Tarea:
Reproduce sin cambios el pasaje del texto sobre la formación de la tierra que empieza en las palabras "El calor generado" y termina después de "vida muy elementales.".

Texto proporcionado:
******************************

El calor generado en el proceso hizo que la temperatura exterior superase los mil grados
Kelvin, un infierno que debió hacer imposible toda forma de vida. Por fortuna, esta situación no
duró mucho tiempo: en unos pocos miles de años la temperatura de la tierra descendió hasta
volverla habitable, aunque al comienzo sólo lo fuese para las formas de vida muy elementales.
Los materiales básicos que participaron en la formación de nuestro planeta estuvieron
constituidos, principalmente, por óxidos de hierro, silicatos y óxidos de magnesio, compuestos
obtenidos por combinación de los elementos formados en la supuesta explosión de supernova
que nos antecedió. Los compuestos de hierro, más pesados, se desplazaron por gravedad al
centro de la tierra, en tanto que los silicatos, mucho más livianos, se vieron obligados a subir a
la superficie.
Se cree, también, que el material de esa segunda capa se mantiene en continuo flujo: el de la
parte interior, sometido a una mayor temperatura, se desplaza hacia el exterior y hace
descender el material, más frió, que encuentra a su paso. Estas corrientes de convección,
unidas a las que son generadas por el movimiento de rotación de la tierra, producen como
resultante un movimiento en espiral cuyo eje coincide con el de la rotación de la tierra. Las
corrientes espirales de hierro fundido se comportan en forma análoga a las espiras de una
magneto gigantesca: interactúan con el débil campo magnético residual, que induce en ellas
una corriente eléctrica de tal dirección que el campo magnético producido refuerza el inicial.

******************************

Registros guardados
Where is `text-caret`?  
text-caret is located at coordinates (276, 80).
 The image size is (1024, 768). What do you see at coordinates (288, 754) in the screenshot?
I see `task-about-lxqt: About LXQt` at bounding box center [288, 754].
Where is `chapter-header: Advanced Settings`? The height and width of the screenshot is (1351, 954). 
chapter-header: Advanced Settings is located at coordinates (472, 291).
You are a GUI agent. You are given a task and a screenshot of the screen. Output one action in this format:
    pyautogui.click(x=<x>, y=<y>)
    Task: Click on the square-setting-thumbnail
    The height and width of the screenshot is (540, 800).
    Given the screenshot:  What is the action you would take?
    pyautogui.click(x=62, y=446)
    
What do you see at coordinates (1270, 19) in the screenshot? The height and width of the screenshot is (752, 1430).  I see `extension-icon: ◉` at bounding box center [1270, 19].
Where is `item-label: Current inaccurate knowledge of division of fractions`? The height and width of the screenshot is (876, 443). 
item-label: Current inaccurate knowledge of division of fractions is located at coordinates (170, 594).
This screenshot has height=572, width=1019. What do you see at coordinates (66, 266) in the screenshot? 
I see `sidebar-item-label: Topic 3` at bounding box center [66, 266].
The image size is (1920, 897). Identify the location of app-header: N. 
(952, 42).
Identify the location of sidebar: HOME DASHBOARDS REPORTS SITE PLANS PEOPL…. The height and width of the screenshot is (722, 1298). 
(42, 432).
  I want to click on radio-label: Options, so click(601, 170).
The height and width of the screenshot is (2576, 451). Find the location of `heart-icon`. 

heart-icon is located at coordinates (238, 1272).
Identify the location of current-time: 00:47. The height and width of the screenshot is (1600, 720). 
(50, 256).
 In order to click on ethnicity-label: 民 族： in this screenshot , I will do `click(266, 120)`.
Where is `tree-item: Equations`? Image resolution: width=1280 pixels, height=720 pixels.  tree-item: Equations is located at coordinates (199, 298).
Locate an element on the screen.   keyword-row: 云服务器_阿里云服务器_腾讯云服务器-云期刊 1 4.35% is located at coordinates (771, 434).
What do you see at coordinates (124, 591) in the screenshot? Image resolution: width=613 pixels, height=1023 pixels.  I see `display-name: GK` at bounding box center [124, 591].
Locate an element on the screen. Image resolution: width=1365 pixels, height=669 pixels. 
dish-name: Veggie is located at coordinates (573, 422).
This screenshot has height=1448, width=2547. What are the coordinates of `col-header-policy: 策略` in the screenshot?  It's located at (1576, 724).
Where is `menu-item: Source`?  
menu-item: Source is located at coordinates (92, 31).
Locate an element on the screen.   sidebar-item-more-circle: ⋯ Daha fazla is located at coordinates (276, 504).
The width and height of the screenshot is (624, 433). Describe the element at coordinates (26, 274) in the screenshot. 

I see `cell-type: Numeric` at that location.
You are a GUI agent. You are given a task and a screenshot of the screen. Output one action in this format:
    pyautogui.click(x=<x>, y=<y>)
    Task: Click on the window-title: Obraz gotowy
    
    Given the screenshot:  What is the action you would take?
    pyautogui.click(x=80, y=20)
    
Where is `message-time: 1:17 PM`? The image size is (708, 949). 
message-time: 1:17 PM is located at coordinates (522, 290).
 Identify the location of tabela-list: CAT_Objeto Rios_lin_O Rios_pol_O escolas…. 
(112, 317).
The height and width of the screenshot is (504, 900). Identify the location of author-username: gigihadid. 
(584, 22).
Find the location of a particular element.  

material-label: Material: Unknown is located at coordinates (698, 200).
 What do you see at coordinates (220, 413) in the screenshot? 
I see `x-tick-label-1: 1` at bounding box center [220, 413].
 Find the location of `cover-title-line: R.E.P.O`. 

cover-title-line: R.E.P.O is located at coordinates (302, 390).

******************************

Solución escrita:
El calor generado en el proceso hizo que la temperatura exterior superase los mil grados
Kelvin, un infierno que debió hacer imposible toda forma de vida. Por fortuna, esta situación no
duró mucho tiempo: en unos pocos miles de años la temperatura de la tierra descendió hasta
volverla habitable, aunque al comienzo sólo lo fuese para las formas de vida muy elementales.